*TASK GOAL*:
Search the listing below for the string "computer", then copy every line it appears in.
= Beginning of Section =
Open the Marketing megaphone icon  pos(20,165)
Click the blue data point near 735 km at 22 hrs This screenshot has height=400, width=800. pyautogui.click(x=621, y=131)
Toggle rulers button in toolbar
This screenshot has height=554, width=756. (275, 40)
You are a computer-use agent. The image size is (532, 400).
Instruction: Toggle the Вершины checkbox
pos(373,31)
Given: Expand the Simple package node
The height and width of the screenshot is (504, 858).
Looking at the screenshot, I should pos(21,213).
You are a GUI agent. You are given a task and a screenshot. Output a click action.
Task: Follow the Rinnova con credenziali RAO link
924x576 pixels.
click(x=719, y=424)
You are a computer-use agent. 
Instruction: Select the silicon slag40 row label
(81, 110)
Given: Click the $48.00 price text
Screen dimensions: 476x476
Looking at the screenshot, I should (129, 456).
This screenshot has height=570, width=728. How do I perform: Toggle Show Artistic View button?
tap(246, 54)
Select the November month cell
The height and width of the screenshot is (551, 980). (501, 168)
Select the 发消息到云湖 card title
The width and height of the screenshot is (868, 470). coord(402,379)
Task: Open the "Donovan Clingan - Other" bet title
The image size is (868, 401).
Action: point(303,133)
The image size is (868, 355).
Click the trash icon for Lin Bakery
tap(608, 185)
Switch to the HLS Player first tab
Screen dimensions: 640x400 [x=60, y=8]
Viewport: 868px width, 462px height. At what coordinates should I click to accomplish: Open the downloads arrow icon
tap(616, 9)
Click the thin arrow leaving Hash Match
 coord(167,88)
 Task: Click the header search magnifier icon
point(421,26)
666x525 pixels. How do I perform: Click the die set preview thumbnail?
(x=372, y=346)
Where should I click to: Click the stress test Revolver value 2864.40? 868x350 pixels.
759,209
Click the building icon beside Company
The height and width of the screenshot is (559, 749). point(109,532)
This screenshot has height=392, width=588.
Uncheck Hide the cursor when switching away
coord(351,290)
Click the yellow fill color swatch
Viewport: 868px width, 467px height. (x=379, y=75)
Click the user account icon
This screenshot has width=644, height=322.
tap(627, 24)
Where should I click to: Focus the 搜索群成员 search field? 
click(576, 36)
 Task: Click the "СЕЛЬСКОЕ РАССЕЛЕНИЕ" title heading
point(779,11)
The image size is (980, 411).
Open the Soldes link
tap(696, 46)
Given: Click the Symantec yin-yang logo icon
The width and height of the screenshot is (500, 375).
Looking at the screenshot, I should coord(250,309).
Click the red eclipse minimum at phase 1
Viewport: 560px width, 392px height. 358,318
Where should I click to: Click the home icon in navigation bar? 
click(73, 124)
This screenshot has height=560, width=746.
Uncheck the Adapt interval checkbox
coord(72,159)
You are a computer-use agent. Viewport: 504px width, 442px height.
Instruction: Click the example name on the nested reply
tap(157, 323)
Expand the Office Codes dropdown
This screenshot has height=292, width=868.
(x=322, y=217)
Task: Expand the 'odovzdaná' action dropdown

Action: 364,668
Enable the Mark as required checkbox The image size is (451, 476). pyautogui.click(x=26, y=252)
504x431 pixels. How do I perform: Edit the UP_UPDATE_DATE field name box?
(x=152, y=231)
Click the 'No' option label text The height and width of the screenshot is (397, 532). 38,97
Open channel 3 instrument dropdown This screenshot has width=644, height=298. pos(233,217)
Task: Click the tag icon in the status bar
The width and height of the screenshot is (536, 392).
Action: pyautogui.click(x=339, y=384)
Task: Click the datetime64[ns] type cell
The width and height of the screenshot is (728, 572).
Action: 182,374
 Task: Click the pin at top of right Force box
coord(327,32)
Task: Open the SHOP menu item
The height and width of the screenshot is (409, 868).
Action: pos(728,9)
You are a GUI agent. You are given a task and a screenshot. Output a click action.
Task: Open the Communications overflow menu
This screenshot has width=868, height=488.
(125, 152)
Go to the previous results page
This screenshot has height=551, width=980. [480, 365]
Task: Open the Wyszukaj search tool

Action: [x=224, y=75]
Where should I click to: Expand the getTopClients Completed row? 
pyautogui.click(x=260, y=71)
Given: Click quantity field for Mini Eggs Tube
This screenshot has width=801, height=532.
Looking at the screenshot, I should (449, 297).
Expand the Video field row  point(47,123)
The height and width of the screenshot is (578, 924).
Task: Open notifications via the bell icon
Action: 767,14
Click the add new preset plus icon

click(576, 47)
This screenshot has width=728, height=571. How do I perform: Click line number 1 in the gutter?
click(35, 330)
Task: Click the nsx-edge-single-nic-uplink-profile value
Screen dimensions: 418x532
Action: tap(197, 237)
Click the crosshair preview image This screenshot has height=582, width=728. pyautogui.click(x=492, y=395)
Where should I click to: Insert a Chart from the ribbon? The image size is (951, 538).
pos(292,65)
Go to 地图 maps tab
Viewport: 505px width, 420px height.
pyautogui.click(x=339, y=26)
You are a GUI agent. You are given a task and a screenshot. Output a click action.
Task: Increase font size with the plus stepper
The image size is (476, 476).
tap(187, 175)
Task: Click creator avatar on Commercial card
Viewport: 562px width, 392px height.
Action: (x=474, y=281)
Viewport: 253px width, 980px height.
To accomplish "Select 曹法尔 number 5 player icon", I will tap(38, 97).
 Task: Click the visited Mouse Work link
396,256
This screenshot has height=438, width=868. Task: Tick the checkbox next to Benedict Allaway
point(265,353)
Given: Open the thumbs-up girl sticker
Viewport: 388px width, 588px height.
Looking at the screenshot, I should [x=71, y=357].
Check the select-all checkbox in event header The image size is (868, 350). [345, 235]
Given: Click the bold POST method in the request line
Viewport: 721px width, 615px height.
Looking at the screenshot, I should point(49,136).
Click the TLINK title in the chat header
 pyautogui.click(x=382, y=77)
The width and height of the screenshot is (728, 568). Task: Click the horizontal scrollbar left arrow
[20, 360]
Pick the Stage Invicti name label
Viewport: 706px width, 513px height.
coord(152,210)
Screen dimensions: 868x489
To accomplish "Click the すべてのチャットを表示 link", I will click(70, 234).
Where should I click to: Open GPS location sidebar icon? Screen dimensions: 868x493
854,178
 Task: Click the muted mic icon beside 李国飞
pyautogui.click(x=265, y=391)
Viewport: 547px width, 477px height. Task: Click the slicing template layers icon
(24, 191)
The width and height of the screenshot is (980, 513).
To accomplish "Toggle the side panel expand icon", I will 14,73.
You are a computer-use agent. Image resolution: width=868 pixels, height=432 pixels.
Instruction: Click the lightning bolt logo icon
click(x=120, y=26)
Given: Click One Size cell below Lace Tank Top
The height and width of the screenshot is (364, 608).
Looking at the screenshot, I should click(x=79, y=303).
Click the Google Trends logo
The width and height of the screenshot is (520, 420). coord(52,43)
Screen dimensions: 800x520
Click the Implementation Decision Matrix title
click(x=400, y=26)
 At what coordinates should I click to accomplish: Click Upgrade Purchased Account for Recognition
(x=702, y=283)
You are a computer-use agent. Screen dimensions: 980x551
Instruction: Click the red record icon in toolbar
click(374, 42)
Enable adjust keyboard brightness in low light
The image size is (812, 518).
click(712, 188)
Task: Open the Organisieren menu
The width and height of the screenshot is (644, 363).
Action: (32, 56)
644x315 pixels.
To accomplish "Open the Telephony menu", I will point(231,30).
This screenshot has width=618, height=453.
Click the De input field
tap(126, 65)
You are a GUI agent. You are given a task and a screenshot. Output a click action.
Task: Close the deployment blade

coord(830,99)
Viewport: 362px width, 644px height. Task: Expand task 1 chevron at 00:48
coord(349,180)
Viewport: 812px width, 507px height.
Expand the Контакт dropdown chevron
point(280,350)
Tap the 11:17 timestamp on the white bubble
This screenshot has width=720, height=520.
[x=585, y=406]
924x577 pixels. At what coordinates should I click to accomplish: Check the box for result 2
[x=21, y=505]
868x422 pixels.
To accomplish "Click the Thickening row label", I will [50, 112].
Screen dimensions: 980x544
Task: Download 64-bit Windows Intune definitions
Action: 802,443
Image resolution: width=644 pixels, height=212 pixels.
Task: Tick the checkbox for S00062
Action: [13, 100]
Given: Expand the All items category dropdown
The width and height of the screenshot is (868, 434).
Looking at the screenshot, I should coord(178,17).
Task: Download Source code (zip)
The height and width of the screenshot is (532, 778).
= End of Section =
*YOUR SOLUTION*:
You are a computer-use agent. The image size is (532, 400).
You are a computer-use agent. 
You are a computer-use agent. Viewport: 504px width, 442px height.
You are a computer-use agent. Image resolution: width=868 pixels, height=432 pixels.
You are a computer-use agent. Screen dimensions: 980x551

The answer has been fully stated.